OBJECTIVE
Write out the records again, starting at the line containing "Image resolution: width=1183" and ending at the line containing "Looking at the screenshot, I should (x=133, y=436).". Change "Elimina" to "Cancella" and leave everything else the same.

SUPPLIED MATERIAL

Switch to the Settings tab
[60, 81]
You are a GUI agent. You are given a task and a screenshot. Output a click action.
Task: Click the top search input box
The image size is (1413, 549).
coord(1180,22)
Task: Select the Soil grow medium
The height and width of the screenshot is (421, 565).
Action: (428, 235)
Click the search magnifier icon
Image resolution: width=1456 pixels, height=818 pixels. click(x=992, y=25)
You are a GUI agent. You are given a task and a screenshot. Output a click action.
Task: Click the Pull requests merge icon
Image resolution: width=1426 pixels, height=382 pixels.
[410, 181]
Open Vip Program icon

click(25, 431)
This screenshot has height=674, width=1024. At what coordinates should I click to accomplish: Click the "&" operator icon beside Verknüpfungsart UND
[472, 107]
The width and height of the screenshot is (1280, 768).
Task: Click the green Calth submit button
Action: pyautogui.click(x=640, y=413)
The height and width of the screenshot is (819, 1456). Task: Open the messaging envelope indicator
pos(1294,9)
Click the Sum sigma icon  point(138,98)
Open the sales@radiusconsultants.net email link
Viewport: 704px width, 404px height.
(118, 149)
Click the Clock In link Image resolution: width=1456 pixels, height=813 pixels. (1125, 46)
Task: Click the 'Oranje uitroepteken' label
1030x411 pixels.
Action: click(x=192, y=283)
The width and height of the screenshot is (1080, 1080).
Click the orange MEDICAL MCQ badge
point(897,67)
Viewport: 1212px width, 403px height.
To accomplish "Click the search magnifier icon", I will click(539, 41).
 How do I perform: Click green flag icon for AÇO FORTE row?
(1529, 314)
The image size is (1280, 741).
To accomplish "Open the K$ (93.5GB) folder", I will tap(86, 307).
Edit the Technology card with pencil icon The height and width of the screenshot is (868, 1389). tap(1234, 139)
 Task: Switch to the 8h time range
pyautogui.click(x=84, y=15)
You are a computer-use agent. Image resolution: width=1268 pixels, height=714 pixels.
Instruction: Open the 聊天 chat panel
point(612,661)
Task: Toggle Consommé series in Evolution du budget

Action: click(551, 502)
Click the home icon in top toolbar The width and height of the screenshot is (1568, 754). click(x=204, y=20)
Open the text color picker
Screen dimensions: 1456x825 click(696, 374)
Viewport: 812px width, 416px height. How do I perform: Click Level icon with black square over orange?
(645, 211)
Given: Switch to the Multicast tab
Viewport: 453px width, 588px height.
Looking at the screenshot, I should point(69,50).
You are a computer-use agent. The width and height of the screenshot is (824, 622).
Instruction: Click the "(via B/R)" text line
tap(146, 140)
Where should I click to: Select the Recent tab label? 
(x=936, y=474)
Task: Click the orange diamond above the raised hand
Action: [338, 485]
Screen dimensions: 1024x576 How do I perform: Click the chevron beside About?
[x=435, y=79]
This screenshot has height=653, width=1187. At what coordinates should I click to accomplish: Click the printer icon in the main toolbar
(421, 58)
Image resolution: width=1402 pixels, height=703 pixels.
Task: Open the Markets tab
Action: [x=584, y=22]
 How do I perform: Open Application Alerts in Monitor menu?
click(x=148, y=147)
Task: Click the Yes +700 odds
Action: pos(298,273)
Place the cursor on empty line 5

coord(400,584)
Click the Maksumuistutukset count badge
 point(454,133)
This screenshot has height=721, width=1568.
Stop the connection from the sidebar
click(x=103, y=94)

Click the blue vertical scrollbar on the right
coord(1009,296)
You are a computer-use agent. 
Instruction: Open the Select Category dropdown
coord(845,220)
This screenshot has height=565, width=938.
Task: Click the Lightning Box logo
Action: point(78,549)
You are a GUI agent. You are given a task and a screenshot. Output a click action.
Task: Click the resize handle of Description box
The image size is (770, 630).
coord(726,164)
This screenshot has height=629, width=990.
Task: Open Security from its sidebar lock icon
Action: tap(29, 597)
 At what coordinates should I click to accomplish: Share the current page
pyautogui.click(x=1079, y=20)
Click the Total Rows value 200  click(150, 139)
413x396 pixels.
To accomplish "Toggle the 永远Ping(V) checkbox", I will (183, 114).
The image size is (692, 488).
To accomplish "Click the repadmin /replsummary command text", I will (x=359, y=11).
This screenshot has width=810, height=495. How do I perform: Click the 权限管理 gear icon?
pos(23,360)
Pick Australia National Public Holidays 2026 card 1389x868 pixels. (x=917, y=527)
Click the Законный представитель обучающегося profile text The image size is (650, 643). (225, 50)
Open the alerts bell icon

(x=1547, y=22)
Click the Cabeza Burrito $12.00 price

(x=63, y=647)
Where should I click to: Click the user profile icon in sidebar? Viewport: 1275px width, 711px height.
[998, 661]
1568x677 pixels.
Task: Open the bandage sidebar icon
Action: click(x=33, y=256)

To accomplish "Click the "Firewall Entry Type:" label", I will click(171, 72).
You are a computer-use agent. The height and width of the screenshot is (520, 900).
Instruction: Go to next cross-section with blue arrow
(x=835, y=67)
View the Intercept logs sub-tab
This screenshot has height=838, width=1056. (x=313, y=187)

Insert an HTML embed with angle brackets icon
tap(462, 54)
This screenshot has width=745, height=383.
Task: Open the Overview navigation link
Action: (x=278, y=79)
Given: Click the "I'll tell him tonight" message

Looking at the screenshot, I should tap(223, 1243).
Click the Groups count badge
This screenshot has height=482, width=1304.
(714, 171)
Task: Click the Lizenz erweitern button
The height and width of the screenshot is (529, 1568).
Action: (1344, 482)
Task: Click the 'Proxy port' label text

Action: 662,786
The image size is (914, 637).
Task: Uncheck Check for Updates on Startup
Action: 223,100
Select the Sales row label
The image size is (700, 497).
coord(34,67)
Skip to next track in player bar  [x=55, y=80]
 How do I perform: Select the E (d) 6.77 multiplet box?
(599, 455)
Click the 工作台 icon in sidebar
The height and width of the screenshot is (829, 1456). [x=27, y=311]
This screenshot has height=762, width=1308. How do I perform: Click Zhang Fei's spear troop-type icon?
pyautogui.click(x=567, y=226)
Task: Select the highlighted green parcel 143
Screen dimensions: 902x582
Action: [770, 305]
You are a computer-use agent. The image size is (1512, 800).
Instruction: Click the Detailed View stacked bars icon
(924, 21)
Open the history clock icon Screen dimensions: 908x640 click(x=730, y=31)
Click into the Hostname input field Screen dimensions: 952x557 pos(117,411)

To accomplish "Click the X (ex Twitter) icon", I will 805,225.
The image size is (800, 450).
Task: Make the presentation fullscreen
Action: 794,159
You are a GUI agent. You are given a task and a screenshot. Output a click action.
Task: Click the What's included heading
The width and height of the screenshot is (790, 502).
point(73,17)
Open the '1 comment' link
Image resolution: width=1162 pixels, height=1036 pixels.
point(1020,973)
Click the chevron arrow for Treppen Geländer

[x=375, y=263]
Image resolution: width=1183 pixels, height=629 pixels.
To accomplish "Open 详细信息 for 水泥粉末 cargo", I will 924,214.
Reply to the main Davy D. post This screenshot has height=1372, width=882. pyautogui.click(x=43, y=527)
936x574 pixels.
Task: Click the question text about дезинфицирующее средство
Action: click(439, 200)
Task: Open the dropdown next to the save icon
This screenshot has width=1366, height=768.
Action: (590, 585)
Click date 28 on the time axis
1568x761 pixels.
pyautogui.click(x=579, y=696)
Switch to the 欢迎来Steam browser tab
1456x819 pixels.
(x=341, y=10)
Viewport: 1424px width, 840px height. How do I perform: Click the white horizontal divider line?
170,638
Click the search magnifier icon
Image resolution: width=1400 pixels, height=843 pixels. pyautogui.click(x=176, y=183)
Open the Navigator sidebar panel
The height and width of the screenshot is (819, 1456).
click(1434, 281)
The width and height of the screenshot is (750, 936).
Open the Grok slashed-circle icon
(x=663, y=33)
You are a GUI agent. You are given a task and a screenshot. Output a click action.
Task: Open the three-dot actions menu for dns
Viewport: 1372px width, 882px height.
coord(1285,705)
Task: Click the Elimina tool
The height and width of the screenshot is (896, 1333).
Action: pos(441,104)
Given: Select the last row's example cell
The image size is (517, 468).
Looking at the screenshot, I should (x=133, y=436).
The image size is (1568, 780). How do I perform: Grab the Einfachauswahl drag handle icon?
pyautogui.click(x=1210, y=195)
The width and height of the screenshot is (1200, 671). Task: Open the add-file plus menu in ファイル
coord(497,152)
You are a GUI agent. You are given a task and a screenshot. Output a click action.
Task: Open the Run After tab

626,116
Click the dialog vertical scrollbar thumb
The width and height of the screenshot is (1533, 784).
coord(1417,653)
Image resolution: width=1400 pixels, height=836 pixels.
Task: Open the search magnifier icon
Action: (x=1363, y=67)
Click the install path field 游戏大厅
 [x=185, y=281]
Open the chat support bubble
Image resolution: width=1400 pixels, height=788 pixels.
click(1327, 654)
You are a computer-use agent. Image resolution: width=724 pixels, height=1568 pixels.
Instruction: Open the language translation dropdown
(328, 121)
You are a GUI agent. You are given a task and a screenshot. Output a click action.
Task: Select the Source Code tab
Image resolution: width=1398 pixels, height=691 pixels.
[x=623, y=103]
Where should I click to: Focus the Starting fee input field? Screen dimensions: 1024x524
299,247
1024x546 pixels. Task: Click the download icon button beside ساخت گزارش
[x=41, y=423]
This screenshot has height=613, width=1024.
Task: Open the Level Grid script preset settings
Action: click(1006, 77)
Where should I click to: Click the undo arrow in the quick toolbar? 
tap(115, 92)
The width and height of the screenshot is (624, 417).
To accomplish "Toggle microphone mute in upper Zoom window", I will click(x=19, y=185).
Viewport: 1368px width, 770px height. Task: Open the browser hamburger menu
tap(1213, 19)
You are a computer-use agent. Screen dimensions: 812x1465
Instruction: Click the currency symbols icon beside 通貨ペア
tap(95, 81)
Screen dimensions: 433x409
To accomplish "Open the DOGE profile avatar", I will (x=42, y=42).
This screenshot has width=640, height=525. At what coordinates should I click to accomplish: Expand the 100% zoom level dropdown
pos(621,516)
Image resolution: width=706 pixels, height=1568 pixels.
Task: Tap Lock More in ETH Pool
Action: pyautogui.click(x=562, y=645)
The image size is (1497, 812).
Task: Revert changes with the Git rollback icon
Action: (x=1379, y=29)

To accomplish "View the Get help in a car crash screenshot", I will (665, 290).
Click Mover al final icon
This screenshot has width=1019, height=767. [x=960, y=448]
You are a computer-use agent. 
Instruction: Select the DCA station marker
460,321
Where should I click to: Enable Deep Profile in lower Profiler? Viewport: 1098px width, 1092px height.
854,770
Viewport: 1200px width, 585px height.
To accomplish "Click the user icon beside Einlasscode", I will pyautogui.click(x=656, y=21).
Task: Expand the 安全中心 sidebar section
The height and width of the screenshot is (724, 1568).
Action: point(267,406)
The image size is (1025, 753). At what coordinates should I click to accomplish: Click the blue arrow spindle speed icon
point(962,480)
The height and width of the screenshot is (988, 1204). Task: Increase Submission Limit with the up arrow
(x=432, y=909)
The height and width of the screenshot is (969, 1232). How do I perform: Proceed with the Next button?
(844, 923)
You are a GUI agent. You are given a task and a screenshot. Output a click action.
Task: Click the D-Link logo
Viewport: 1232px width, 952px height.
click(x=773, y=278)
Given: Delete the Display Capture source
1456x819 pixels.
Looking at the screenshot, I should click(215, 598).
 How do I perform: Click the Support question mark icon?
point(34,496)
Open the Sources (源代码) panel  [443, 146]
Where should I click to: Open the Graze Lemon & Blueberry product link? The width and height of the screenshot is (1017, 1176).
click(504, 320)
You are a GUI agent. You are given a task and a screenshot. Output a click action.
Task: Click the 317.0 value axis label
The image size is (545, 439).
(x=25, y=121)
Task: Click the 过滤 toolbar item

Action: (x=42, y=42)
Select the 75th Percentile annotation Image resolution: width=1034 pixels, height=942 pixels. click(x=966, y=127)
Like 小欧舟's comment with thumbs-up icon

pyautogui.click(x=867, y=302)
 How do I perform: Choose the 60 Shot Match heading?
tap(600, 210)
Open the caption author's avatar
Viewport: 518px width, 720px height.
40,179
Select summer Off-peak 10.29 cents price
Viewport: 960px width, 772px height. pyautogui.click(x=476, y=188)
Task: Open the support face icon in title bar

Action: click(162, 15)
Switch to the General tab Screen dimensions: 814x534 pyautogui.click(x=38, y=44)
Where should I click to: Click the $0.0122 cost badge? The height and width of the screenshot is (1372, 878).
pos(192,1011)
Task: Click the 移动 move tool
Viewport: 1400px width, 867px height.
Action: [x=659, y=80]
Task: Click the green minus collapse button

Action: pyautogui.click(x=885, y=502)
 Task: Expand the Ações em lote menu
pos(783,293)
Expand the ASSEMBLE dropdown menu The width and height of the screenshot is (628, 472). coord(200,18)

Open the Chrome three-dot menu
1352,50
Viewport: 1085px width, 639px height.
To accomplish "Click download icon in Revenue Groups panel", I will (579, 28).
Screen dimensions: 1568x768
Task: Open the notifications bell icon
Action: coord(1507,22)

REPLY
Image resolution: width=1183 pixels, height=629 pixels.
To accomplish "Open 详细信息 for 水泥粉末 cargo", I will 924,214.
Reply to the main Davy D. post This screenshot has height=1372, width=882. pyautogui.click(x=43, y=527)
936x574 pixels.
Task: Click the question text about дезинфицирующее средство
Action: click(439, 200)
Task: Open the dropdown next to the save icon
This screenshot has width=1366, height=768.
Action: (590, 585)
Click date 28 on the time axis
1568x761 pixels.
pyautogui.click(x=579, y=696)
Switch to the 欢迎来Steam browser tab
1456x819 pixels.
(x=341, y=10)
Viewport: 1424px width, 840px height. How do I perform: Click the white horizontal divider line?
170,638
Click the search magnifier icon
Image resolution: width=1400 pixels, height=843 pixels. pyautogui.click(x=176, y=183)
Open the Navigator sidebar panel
The height and width of the screenshot is (819, 1456).
click(1434, 281)
The width and height of the screenshot is (750, 936).
Open the Grok slashed-circle icon
(x=663, y=33)
You are a GUI agent. You are given a task and a screenshot. Output a click action.
Task: Open the three-dot actions menu for dns
Viewport: 1372px width, 882px height.
coord(1285,705)
Task: Click the Cancella tool
The height and width of the screenshot is (896, 1333).
Action: pos(441,104)
Given: Select the last row's example cell
The image size is (517, 468).
Looking at the screenshot, I should (x=133, y=436).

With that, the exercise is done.